Brem...brem...bremmm..., kuda besiku pun berpacu kencang menembus kabut putih yang masih membungkus sebagian kotaku. Sementara, dari balik kaca spion..., kulihat adikku yang bernama Dayat tersenyum lebar di belakangku. Embun pagi menghujam tajam di atas jaket kulitku. Semakin dekat aroma kotak-kotak baja di pelabuhan peti kemas semakin menusuk hidungku. Padahal baru pukul 08.30 pagi akan tetapi suasana di pelabuhan itu seperti air yang sedang mendidih. Ya..., penuh sesak dengan lautan manusia yang datang dari berbagai penjuru Kalimantan Timur. Mereka datang dari Kutai Barat, Kutai Timur, Kutai Kartanegara, Sangatta, Balikpapan, bahkan ada yang datang dari belahan utara Kalimantan Timur diantaranya Tarakan, Nunukan, Malinau, dan Bulungan. Ada apa ini! Benakku bertanya-tanya penasaran. Akhirnya kuputuskan bertanya kepada salah seorang Pak polisi yang tengah menutup sebagian besar jalan-jalan utama kota Samarinda.

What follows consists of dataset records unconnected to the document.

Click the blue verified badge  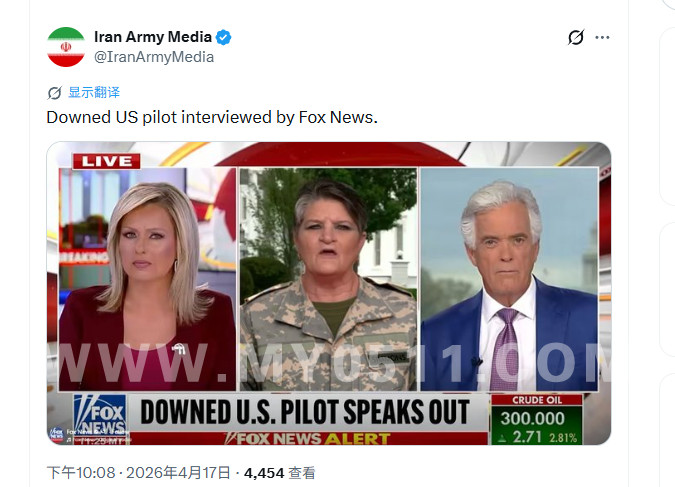(x=223, y=37)
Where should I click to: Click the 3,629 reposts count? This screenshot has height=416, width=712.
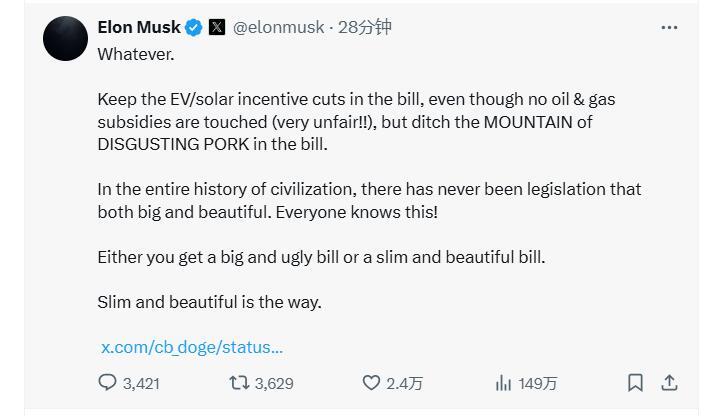click(274, 384)
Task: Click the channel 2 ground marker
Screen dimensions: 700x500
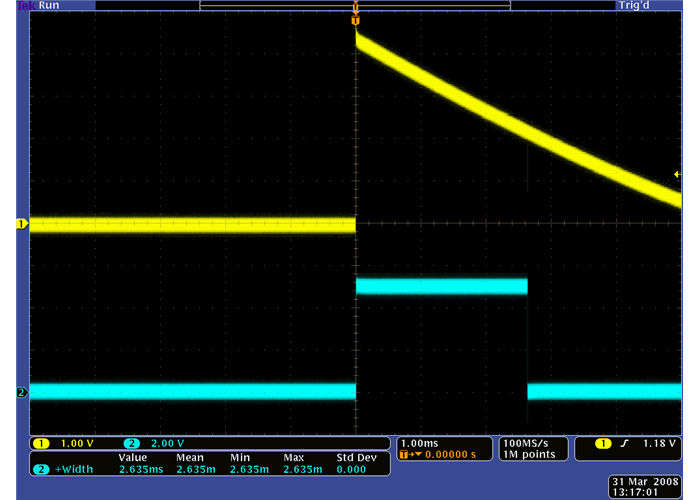Action: (20, 392)

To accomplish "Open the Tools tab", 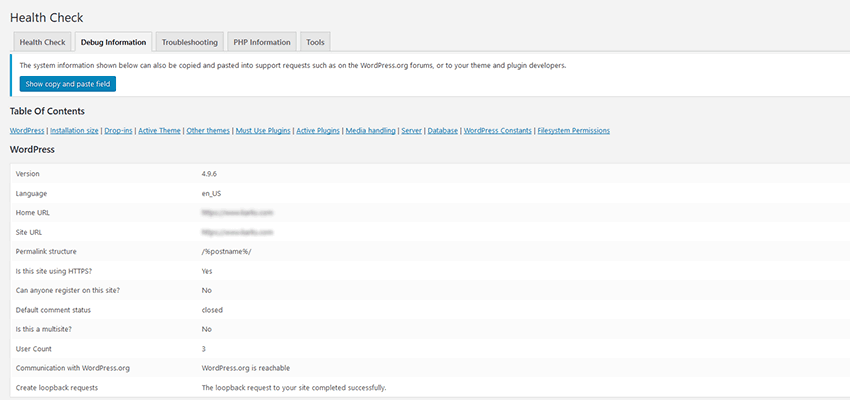I will (315, 42).
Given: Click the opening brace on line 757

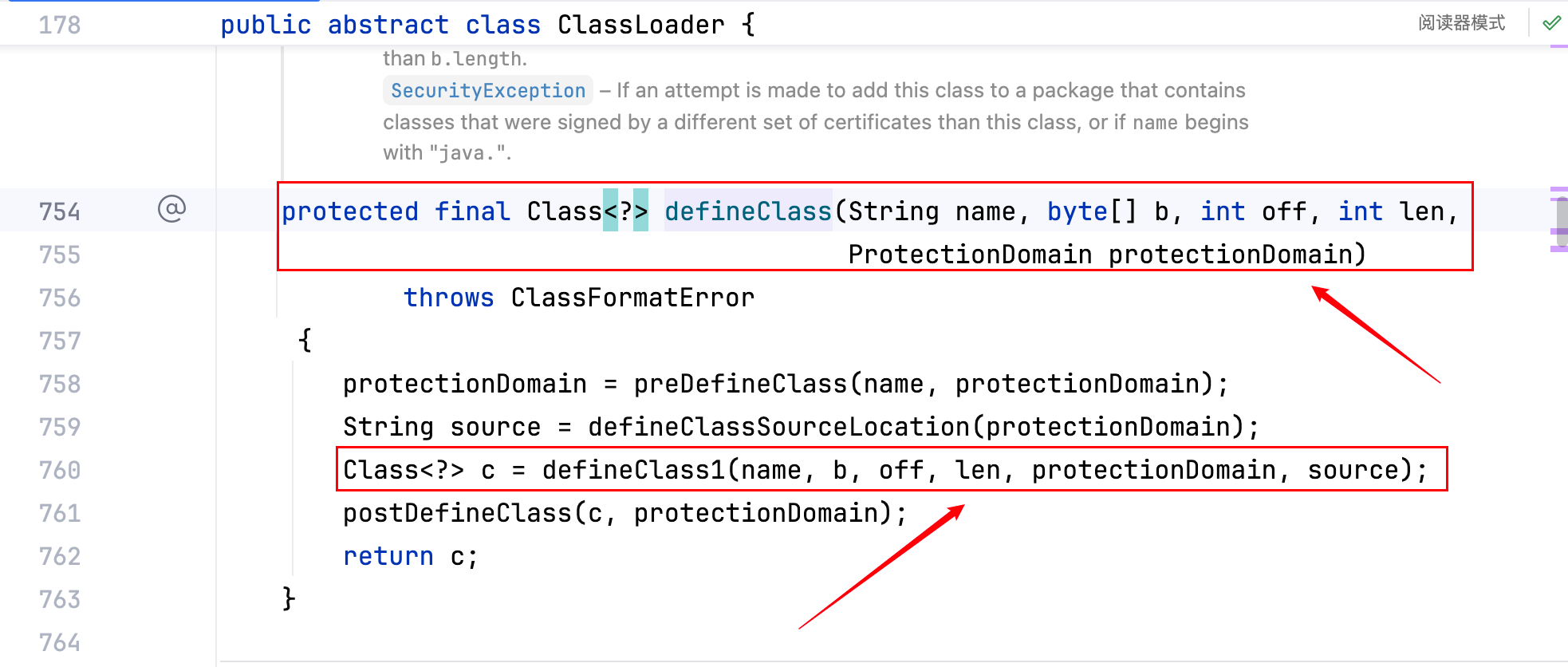Looking at the screenshot, I should click(305, 341).
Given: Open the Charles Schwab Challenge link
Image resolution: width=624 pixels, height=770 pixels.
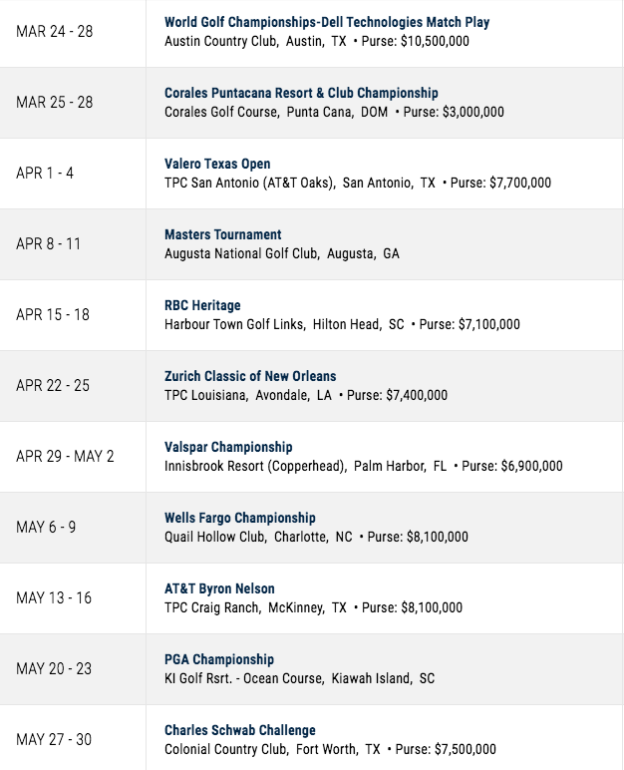Looking at the screenshot, I should click(240, 730).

“Pak polisi!” seruku. Kenapa jalannya ditutup..., saya mau beli sayur di pasar subuh dekat kuil Cina itu! Tanyaku.
“Silahkah Anda berputar di sudut jalan itu..., jalan ini ditutup karena ada artis Holywood datang!” jawab Pak polisi dengan tegas.

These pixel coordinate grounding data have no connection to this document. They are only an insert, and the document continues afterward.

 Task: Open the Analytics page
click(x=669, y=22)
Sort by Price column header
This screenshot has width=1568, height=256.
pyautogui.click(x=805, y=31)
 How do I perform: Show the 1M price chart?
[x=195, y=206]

“Ahaaa..., boleh juga ya...!” cibirku.
Aku langsung berputar haluan menuju ke arah pelabuhan. Sayangnya, kuda besiku terpaksa parkir jauh dari areal pelabuhan peti kemas. Aspal mulus menuju pelabuhan peti kemas telah lenyap dalam sekejap disapu lautan manusia yang mengular sepanjang satu kilometer. Alhasil, Aku dan Dayat harus berjalan kaki sejauh 1 kilometer demi membeli kerupuk amplang sekaligus melihat siapa sih artis yang menghebohkan itu. Untunglah, Dayatku yang mungil senang melihat keramaian kota sehingga dia tak merewel sedikitpun. Pucuk dicinta ulampun tiba..., kami menjumpai mbok Mizan tengah menjajakan kerupuk amplang dekat lokasi pelabuhan peti kemas. Alangkah senangnya..., Dayat waktu itu! Diapun membeli tiga bungkus kerupuk amplang dari mbok Mizan. Tetapi, Aku dan Dayat tak sedikitpun memalingkan pandangan dari kapal klasik nan megah yang terlihat samar-samar dari kejauhan.

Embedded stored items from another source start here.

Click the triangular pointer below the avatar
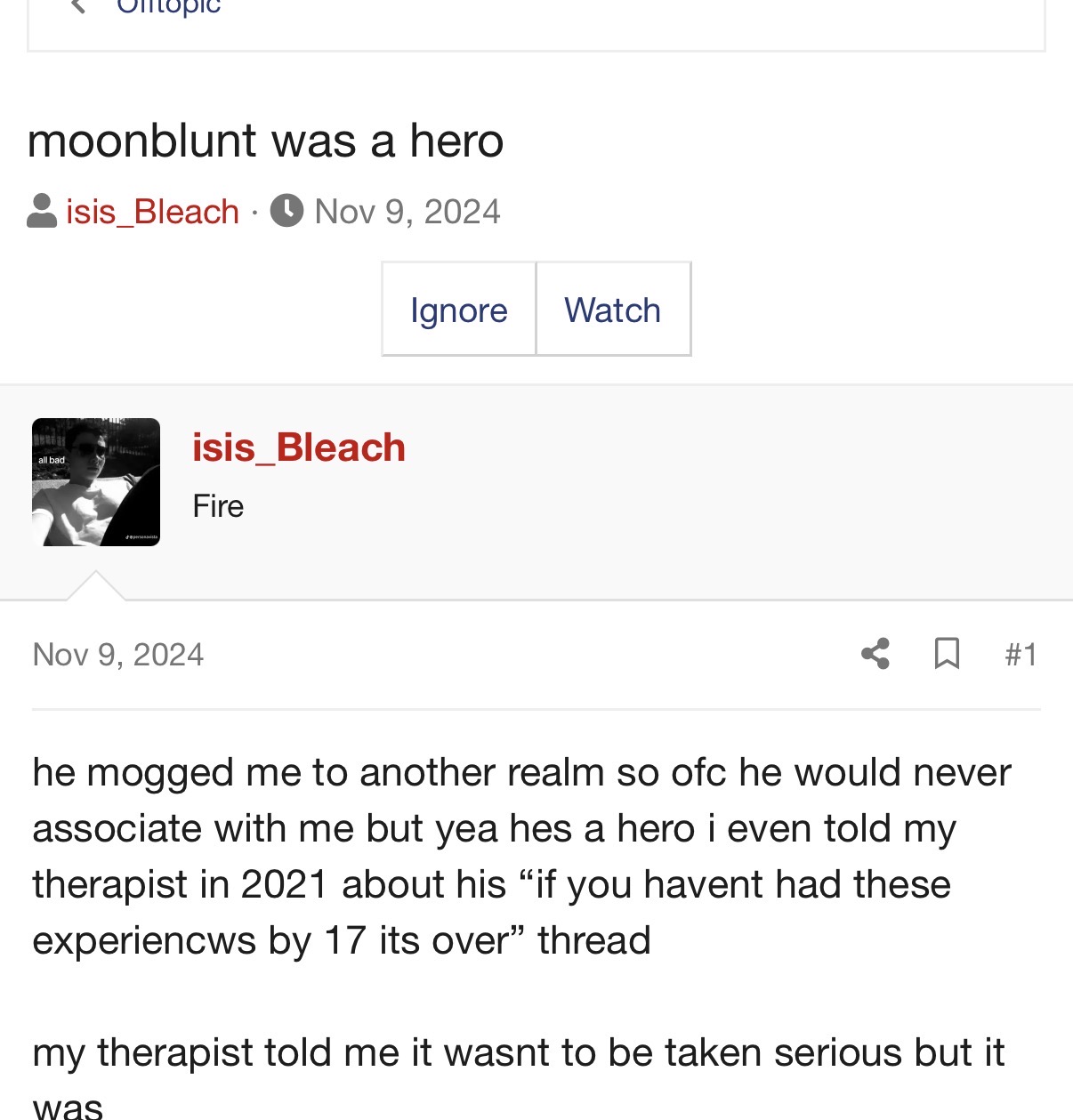 (x=96, y=587)
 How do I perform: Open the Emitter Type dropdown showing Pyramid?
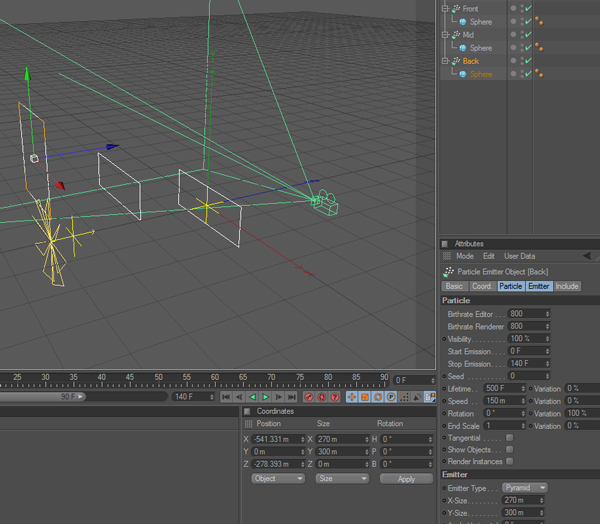click(x=525, y=488)
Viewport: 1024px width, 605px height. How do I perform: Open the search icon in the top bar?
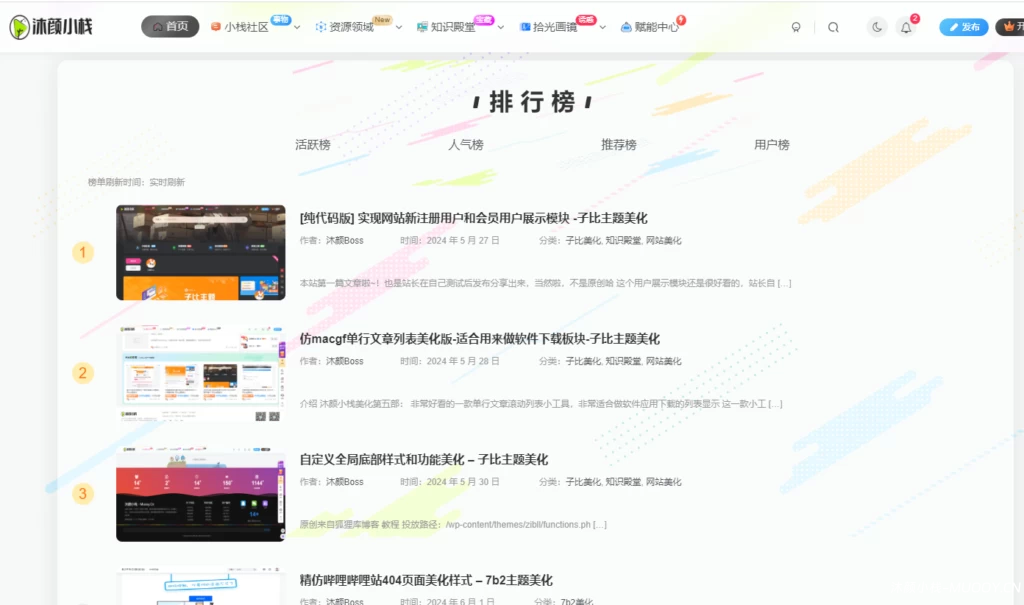tap(834, 27)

Setelah membeli kerupuk amplang, kami meneruskan perjalanan membelah keramaian menuju kapal pesiar hitam itu. Tiba-tiba seseorang berperawakan tinggi dengan pakaian serba hitam memotong jalan kami. Tapi, anehnya dia menutupi sebagian wajahnya dengan cadar sembari berkata padaku, “Could you follow me, right now!” serunya saat itu dengan sorot mata yang menghujam ke arah sebungkus kerupuk amplang yang tengah kupegang saat itu. Akupun seakan terhipnotis..., langsung mengiyakan saja untuk menuruti orang aneh itu. Kami pun berjalan cepat membelah bauran pengunjung serta melewati kotak-kotak baja yang membumbung tinggi ke langit. Akhirnya, tibalah kami di suatu lorong rahasia. Anehnya, adikku yang biasanya bawel dan cerewet kali ini seakan begitu menikmati perjalanannya bersama orang aneh itu. Tanpa kami sadari kami sudah berada di geladak kapal pesiar megah itu. Oh..., tidak..., ini luar biasa sekali! Pekikku dalam hati seakan tak percaya bahwa kami telah dibawa hingga ke geladak kapal yang menjadi tontonan ribuan orang di bawah sana.